::: Study text

Bulk REO Properties Sold Through Bidding Transactions
New York-Buyers of bulk REO properties are working with sellers and lenders to make the process hassle-free and as streamlined as possible.
In order to avoid conflict or inconsistency, a majority of the transactions that are taking place are bid processes as opposed to negotiated deals, according to speakers at the recent Distressed Asset Roundtable and Exchange here, hosted by DS News.
The industry has changed dramatically in the last couple of years, one panelist noted, based on the dramatic, increased number of entrants who are buying or want to buy bulk portfolios of real estate-owned assets.
Speakers said they are seeing a lot of "wannabes" who really want to do "flips" or mark up properties in bulk portfolios, resell and never put up a penny. They say it is a competitive environment and the success ratio is often low. Buyers spend a lot of time doing due diligence and walk away with nothing, and they continue to bid on portfolios, knowing their chance of success is relatively low.
Banks have different philosophies for dealing with bulk REO, according to conference speakers. Some sellers only want to do end-of-the-year cleanouts and take writedowns. Others operate by doing big bulk sales at the end of every quarter. It changes from bank to bank. Some have even chosen not to do it anymore and have discontinued bulk sales.
But for those willing to be patient and work hard in this very dynamic market, there are opportunities out there, the speakers all agreed.

::::::
::: Supplied records

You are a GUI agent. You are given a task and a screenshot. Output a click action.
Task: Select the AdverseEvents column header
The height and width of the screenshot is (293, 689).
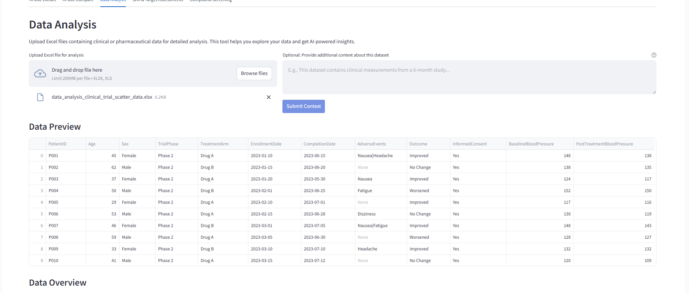(x=371, y=144)
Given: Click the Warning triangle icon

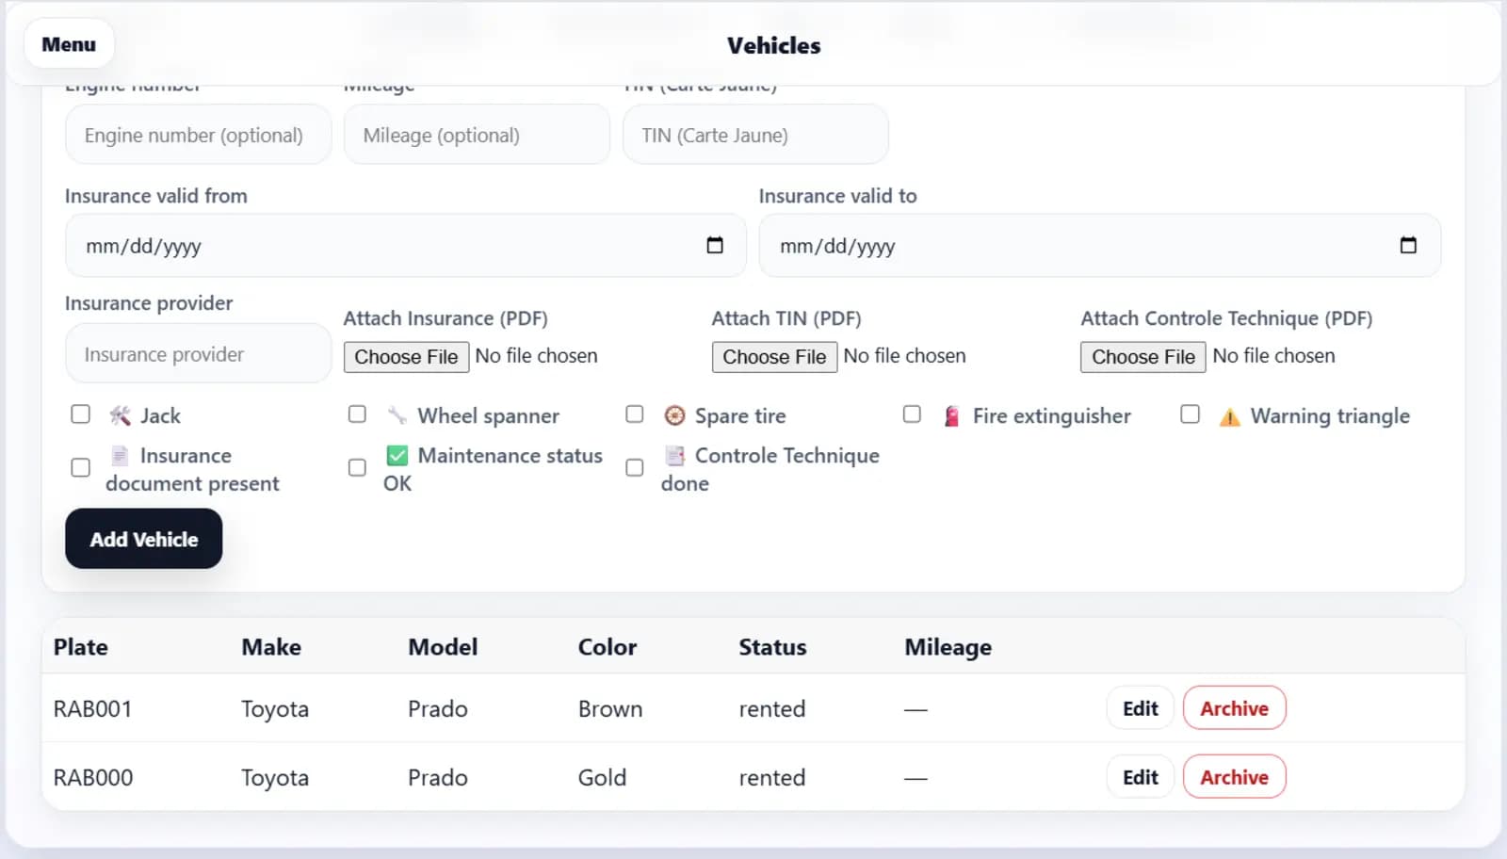Looking at the screenshot, I should click(x=1229, y=416).
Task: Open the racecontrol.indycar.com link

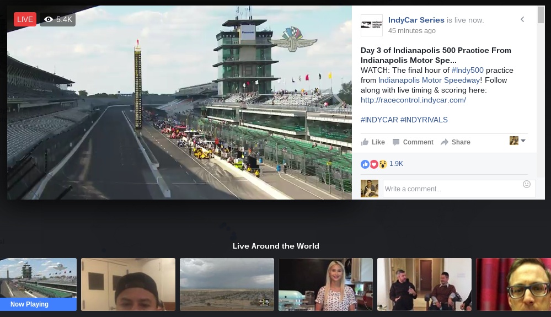Action: point(413,100)

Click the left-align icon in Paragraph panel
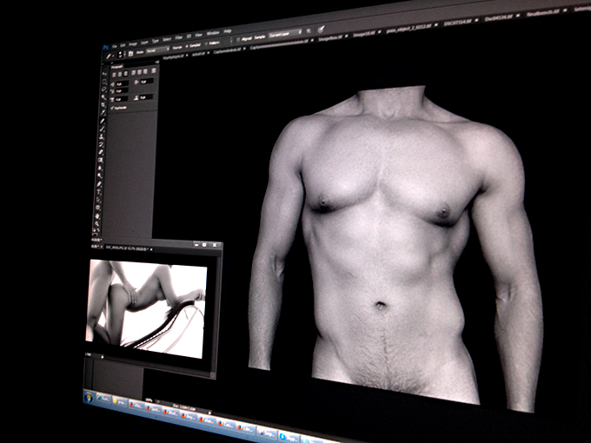click(x=114, y=71)
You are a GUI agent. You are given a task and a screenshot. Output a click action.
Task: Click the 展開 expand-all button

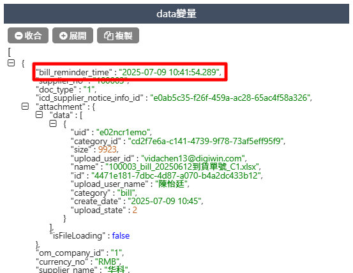pyautogui.click(x=73, y=36)
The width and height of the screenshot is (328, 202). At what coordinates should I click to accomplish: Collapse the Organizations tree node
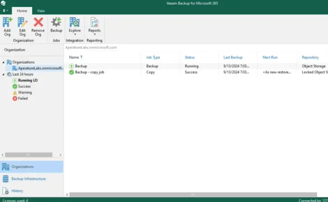point(4,62)
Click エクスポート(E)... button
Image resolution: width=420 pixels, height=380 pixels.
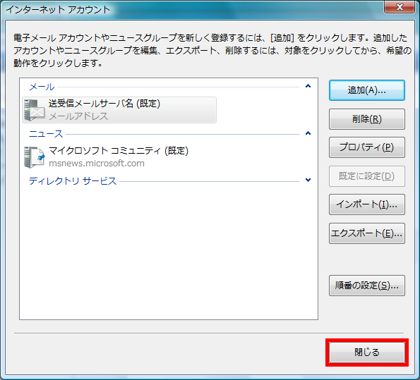366,233
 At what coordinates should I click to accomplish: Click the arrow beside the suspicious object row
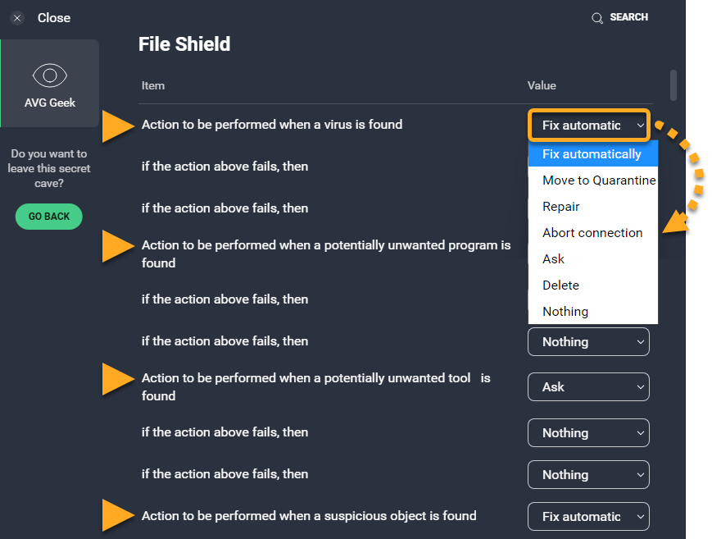[119, 516]
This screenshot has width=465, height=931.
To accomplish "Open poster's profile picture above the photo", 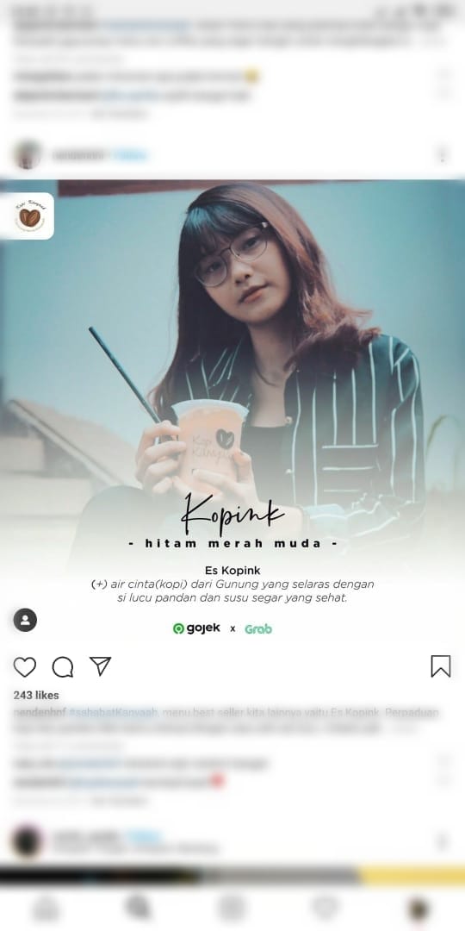I will (28, 155).
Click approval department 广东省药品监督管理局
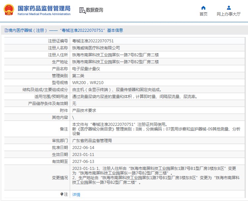Image resolution: width=248 pixels, height=201 pixels. click(x=92, y=140)
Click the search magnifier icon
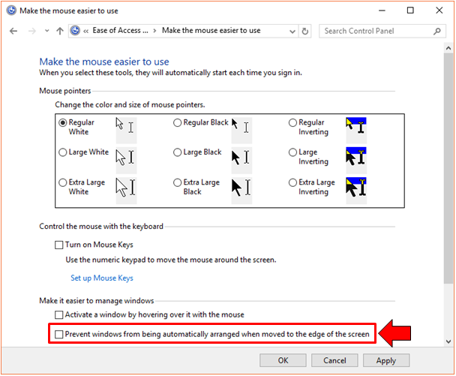This screenshot has width=456, height=376. click(437, 31)
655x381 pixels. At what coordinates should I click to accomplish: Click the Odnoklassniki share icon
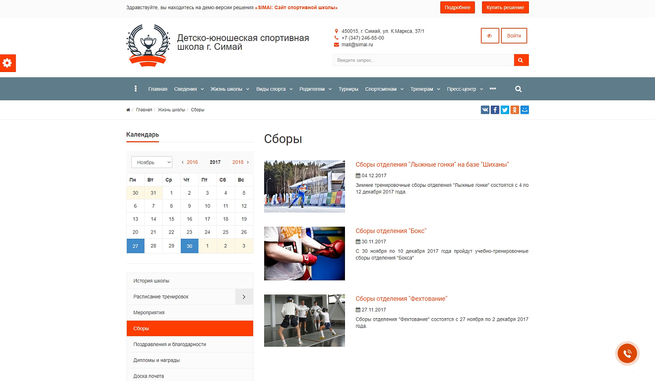(x=514, y=110)

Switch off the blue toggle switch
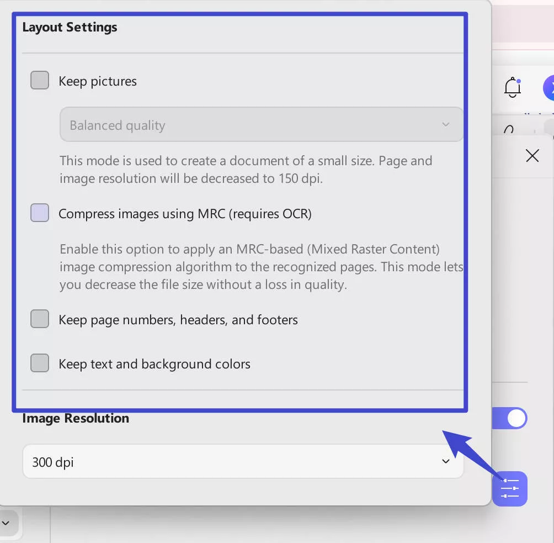pyautogui.click(x=510, y=419)
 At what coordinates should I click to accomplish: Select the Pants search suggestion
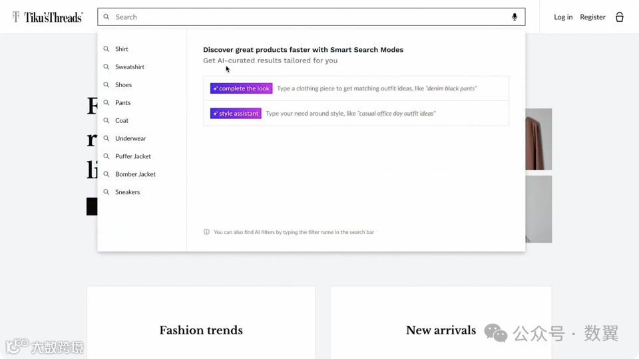(x=122, y=103)
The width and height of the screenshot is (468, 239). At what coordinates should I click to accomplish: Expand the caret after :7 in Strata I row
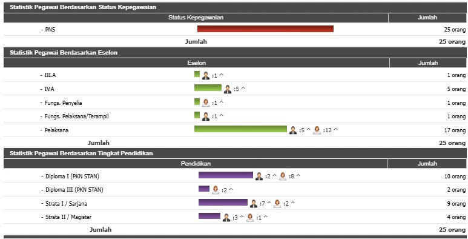coord(269,203)
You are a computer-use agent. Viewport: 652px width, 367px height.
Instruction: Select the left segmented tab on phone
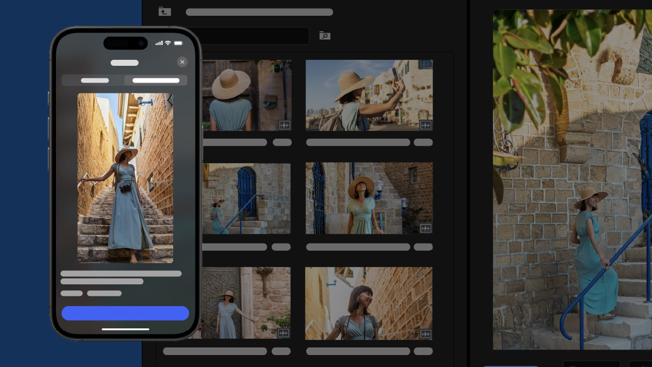click(95, 80)
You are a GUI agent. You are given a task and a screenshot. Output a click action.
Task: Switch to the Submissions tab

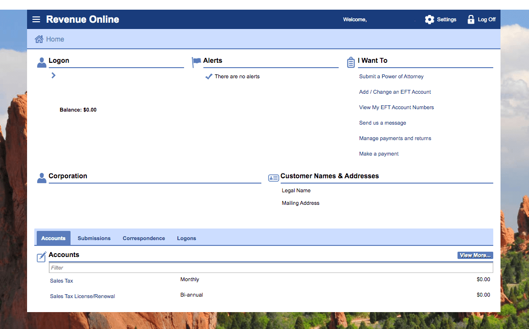coord(94,238)
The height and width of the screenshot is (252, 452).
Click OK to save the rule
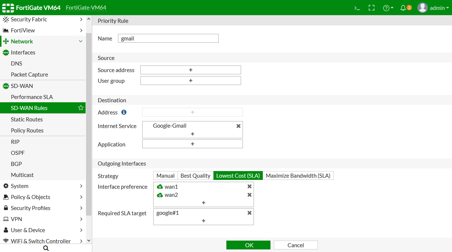pos(248,245)
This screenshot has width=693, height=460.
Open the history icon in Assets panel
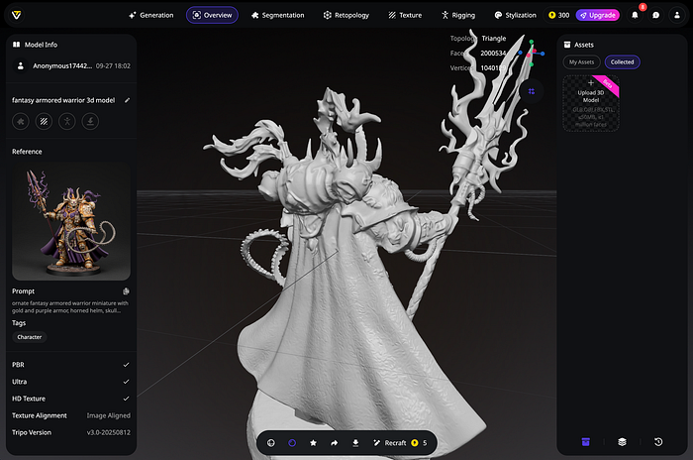658,441
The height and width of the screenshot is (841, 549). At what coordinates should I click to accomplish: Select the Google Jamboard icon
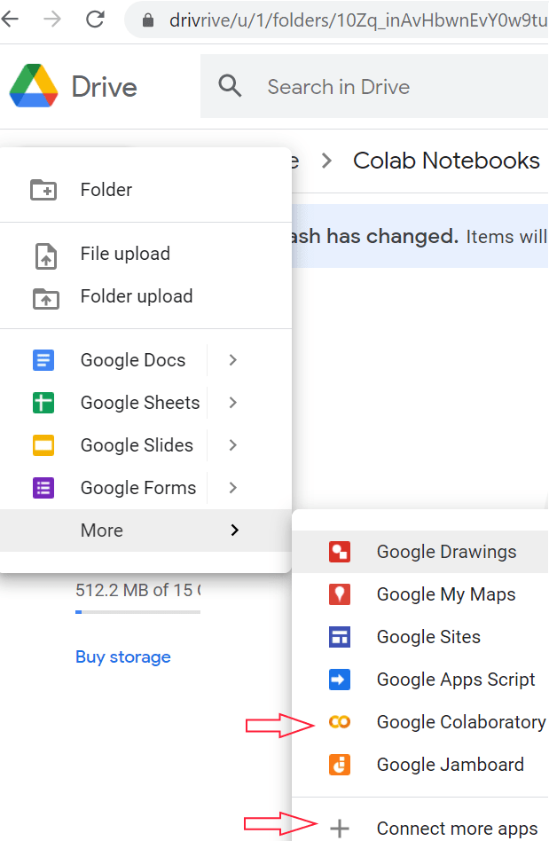[340, 765]
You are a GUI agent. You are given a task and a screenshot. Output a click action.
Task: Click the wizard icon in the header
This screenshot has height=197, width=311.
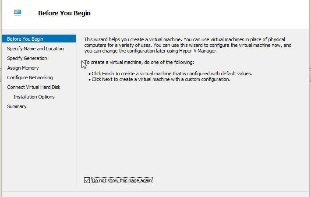tap(18, 12)
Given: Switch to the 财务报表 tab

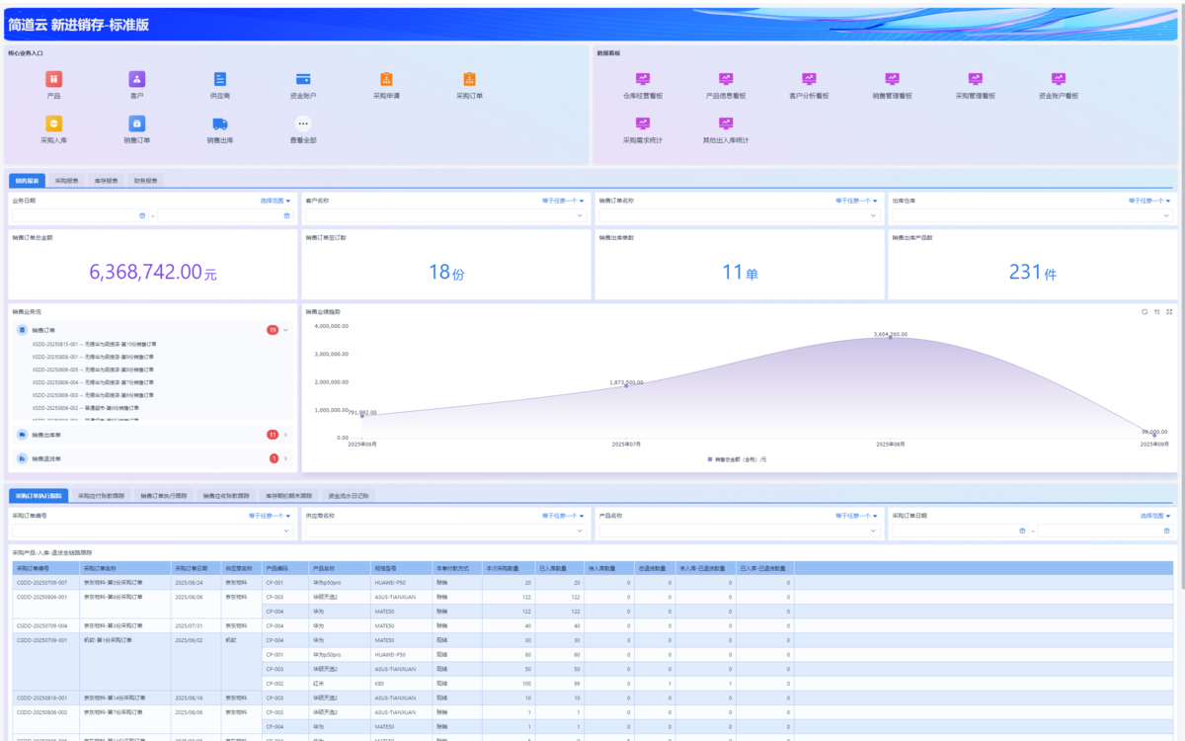Looking at the screenshot, I should point(147,181).
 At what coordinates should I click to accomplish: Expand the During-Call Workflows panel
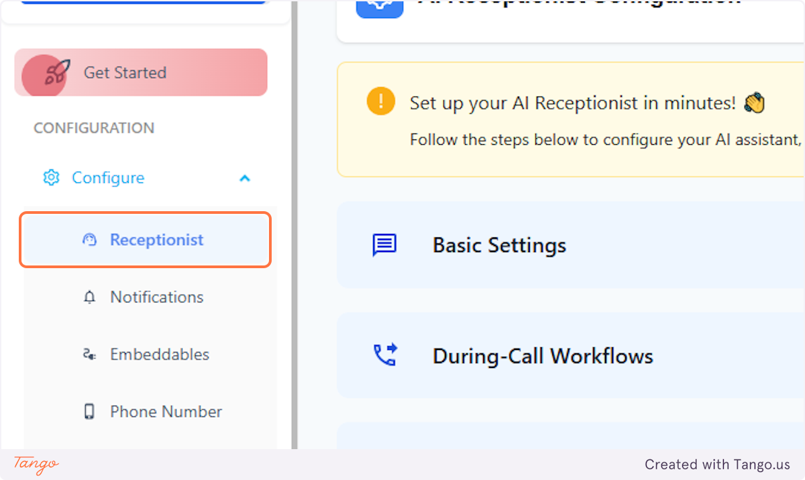point(543,355)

::::::

#### Activities
- A) List the approaches to bulk REO sales that the article on bulk REO properties attributes to banks.
- B) Write a continuation of the article on bulk REO properties, starting after its final sentence.

#### Your written answers
- A)
- Doing only end-of-the-year cleanouts and taking writedowns
- Doing big bulk sales at the end of every quarter
- Discontinuing bulk sales altogether

- B)
The last time there were a lot of bulk REO sales was the late '80s and early '90s. To be in this for the long haul, investors must be willing to have people available to do evictions and rehab, said John Berczuk, vice president of default administration, Wells Fargo Corporate Trust.
"These are old, beat-up homes, and you can't sell these properties. Be prepared to take on that piece. It's not like what you see on late-night TV. No one buys a house and flips it the next day. It doesn't happen. There is no such thing as a quick buck. If you are in it for that, you're going to have a tough time," said Mr. Berczuk. It's important to have people on the ground in certain geographic areas to go into these local municipalities and know the laws where the properties are located, he told conference attendees.
"You have to be able to handle code violations. You can't just sit in your air-conditioned houses," Mr. Berczuk said. "Walk the streets in Detroit. Know the neighborhoods you are investing in."